:: THE INPUT ::
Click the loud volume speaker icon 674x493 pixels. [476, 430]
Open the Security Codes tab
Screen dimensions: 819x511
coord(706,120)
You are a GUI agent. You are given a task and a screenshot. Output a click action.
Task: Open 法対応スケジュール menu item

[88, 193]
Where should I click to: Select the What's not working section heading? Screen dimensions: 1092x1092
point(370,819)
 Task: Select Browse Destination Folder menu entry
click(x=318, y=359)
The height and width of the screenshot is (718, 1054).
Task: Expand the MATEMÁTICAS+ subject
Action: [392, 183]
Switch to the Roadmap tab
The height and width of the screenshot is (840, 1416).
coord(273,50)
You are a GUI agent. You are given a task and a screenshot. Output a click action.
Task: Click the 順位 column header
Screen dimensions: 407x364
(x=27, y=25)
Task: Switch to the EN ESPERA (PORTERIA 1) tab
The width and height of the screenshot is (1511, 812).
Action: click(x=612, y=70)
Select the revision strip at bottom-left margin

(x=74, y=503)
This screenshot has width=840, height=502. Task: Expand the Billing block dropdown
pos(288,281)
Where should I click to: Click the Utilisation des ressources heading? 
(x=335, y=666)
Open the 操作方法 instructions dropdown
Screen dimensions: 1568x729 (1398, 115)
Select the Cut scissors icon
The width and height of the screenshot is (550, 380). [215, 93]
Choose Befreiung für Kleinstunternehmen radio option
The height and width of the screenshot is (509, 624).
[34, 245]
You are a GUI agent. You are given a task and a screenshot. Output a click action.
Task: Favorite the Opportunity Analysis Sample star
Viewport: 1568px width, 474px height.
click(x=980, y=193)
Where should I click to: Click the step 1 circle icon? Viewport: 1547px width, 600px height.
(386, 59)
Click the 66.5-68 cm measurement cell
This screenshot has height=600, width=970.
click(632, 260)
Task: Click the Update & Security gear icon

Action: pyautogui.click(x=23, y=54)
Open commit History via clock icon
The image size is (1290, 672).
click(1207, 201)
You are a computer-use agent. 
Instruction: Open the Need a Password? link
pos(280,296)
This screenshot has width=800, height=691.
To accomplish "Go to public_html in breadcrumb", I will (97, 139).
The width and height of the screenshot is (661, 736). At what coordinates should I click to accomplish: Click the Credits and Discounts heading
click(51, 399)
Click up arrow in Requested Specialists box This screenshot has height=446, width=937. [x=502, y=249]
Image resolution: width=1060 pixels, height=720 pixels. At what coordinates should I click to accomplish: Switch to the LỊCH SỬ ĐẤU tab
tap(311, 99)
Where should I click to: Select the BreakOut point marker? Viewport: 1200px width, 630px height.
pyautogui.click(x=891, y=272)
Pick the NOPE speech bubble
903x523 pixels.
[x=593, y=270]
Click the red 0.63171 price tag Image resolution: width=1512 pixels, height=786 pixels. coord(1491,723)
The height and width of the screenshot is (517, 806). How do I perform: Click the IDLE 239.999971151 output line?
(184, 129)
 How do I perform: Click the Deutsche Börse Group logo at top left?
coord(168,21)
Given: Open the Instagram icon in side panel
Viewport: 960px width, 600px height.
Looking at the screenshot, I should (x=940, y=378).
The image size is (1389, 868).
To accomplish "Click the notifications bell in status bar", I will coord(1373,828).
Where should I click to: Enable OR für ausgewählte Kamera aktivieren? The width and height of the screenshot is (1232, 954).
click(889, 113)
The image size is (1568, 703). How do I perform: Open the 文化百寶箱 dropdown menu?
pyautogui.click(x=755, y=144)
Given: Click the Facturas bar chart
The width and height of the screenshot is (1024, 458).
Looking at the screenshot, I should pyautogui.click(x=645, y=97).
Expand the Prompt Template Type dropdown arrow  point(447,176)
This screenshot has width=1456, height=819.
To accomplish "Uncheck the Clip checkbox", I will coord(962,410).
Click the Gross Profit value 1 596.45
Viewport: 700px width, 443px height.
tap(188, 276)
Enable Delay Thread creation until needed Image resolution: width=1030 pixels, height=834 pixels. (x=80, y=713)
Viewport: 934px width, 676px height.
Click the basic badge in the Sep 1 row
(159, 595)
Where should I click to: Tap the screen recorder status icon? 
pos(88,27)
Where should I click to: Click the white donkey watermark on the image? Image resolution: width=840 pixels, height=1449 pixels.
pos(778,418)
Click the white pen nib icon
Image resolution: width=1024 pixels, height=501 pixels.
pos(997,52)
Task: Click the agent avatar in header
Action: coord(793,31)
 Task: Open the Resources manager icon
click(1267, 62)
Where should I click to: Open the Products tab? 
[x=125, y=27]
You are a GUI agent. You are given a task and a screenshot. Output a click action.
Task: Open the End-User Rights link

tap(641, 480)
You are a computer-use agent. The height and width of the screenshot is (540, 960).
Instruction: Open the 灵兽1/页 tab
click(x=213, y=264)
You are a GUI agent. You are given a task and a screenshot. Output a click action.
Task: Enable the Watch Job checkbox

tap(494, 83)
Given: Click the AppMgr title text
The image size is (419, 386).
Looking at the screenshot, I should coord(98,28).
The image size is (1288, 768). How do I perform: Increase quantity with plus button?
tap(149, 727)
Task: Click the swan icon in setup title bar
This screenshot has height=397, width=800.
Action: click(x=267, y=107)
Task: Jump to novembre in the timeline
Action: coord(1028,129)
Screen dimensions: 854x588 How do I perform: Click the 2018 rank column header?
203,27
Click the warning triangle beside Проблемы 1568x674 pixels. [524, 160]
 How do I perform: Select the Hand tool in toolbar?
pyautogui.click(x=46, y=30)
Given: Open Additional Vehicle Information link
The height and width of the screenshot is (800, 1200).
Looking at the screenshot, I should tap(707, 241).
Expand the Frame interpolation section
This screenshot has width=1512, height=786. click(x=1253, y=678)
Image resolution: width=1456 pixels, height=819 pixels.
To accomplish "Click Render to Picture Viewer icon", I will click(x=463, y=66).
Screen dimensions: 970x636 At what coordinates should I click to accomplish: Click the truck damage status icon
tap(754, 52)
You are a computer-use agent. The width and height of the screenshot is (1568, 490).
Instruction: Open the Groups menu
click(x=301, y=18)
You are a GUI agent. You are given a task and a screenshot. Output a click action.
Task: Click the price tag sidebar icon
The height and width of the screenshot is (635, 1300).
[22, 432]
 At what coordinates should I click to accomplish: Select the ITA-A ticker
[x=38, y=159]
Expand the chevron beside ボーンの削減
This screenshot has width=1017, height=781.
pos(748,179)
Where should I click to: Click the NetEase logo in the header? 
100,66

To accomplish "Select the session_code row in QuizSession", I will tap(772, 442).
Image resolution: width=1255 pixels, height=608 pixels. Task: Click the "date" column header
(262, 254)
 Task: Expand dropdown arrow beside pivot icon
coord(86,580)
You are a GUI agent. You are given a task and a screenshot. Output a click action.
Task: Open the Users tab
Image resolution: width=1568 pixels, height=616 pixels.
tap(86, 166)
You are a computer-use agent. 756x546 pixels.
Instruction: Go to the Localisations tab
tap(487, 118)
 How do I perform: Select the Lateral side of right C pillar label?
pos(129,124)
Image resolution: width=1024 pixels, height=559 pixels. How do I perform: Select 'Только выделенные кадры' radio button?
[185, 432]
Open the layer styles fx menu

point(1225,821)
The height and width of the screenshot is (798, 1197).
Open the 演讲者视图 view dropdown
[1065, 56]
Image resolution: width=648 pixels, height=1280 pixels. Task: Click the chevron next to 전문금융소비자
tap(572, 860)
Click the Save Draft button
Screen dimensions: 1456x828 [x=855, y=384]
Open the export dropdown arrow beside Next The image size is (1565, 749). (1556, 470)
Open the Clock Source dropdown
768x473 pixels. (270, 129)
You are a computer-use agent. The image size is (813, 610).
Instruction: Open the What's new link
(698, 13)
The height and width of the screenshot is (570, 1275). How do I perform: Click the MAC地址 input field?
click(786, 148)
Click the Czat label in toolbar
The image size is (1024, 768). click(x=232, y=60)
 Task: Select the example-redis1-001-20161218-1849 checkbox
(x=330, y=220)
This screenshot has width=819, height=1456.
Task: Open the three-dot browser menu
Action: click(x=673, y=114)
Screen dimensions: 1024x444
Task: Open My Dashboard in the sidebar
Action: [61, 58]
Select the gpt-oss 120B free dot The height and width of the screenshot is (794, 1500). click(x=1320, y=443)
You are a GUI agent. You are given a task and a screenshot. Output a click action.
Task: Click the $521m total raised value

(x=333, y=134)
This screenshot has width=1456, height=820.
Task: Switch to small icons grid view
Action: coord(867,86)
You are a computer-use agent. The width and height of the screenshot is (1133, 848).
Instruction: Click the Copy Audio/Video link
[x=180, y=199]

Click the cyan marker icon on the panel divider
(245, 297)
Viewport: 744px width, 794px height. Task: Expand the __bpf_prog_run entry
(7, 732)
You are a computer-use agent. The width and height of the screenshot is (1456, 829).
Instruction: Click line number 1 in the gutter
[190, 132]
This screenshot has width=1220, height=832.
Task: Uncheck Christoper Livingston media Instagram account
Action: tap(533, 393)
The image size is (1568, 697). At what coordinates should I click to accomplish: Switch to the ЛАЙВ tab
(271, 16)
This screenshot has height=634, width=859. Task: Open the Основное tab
:::
→ **PROBLEM TO SOLVE**
Copy out the material word for word from the line containing "Click the warning" up to and including the line containing "This screenshot has width=1512, height=786.".

→ **FULL RESPONSE**
Click the warning triangle beside Проблемы 1568x674 pixels. [524, 160]
 How do I perform: Select the Hand tool in toolbar?
pyautogui.click(x=46, y=30)
Given: Open Additional Vehicle Information link
The height and width of the screenshot is (800, 1200).
Looking at the screenshot, I should tap(707, 241).
Expand the Frame interpolation section
This screenshot has width=1512, height=786. click(x=1253, y=678)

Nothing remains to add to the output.